Formalism of general continuum models with boundary conditions, propagation of bound states from nontrivial to trivial topological classes, and the general surface-state structure near one node of a Weyl semimetal

TL;DR

This paper develops a comprehensive formalism for continuum models with boundary conditions across various dimensions, explores topological surface states, and reveals how bound states propagate between topological classes and dimensions.

Contribution

It introduces a symmetry-incorporating formalism for continuum models with boundary conditions, deriving general forms and analyzing bound states across 1D, 2D, and 3D systems, including topological and trivial classes.

Findings

Derived the most general boundary conditions for continuum models in various dimensions.

Established a bulk-boundary correspondence for Weyl points relating surface states to Chern numbers.

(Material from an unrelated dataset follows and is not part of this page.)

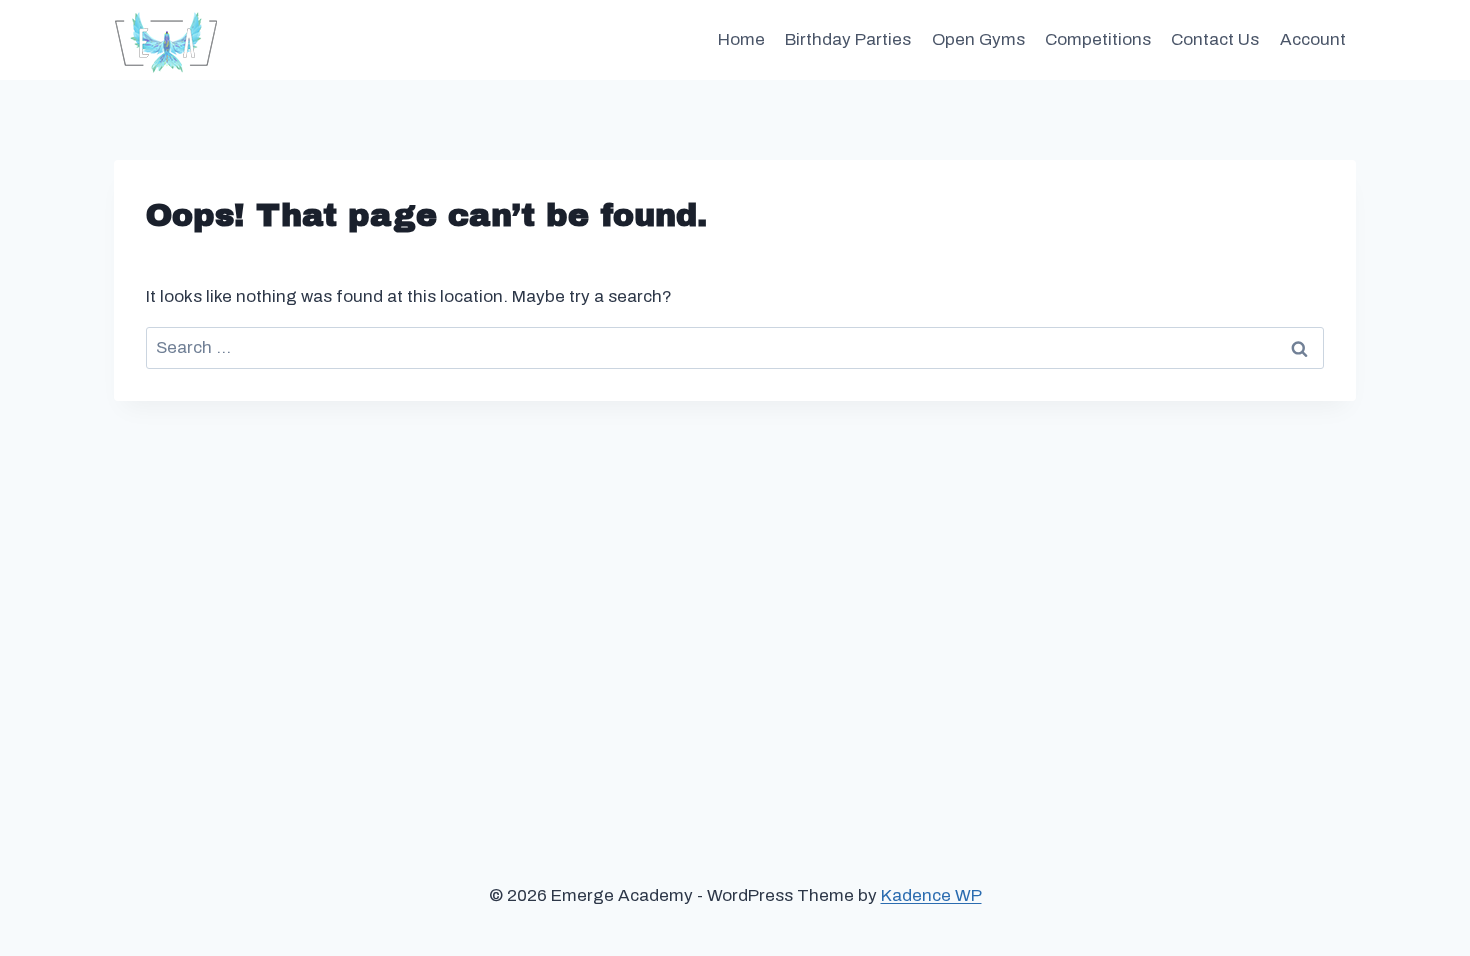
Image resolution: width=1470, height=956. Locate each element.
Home (741, 39)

Identified propagation of bound states from topologically nontrivial to trivial classes across dimensions.

Abstract

We present the {\em (symmetry-incorporating) formalism of general continuum models with boundary conditions} and apply it to the model with the minimal number of degrees of freedom necessary to have a well-defined boundary: a model with a two-component wave function and a linear-in-momentum Hamiltonian. We derive the most general forms (class A) of both the Hamiltonian and boundary condition in 1D (insulator), 2D (quantum anomalous Hall insulator), and 3D (Weyl node) and analytically calculate and explore the corresponding general bound/edge/surface-state structures. In 1D, one bound state exists in the half of the $\text{U}(1)$ parameter space of possible boundary conditions. Considering several dimensions simultaneously ties the models together and uncovers important relations between them. We formulate a version of bulk-boundary correspondence that fully characterizes the vicinity of a Weyl point: the chirality of the surface-state spectrum along a path enclosing the projected Weyl point is equal to the Chern number of the Weyl point. We demonstrate how symmetries are naturally incorporated into the formalism, by deriving the most general form of the model with chiral symmetry (class AIII). We show that the (perhaps unexpected) existence of persistent bound states in the topologically trivial 1D class-A model is not accidental and has at least two topological explanations, by relating it to the topologically nontrivial 2D class-A (by viewing it as an effective 2D quantum anomalous Hall system) and 1D class-AIII (via deviation from the cases of chiral symmetry in the parameter space) models. We identify this as a systematic "propagation effect", whereby bound states from topologically nontrivial classes, where they are protected and guaranteed to exist, propagate to the related, "adjacent" in dimension or symmetry, topologically trivial classes.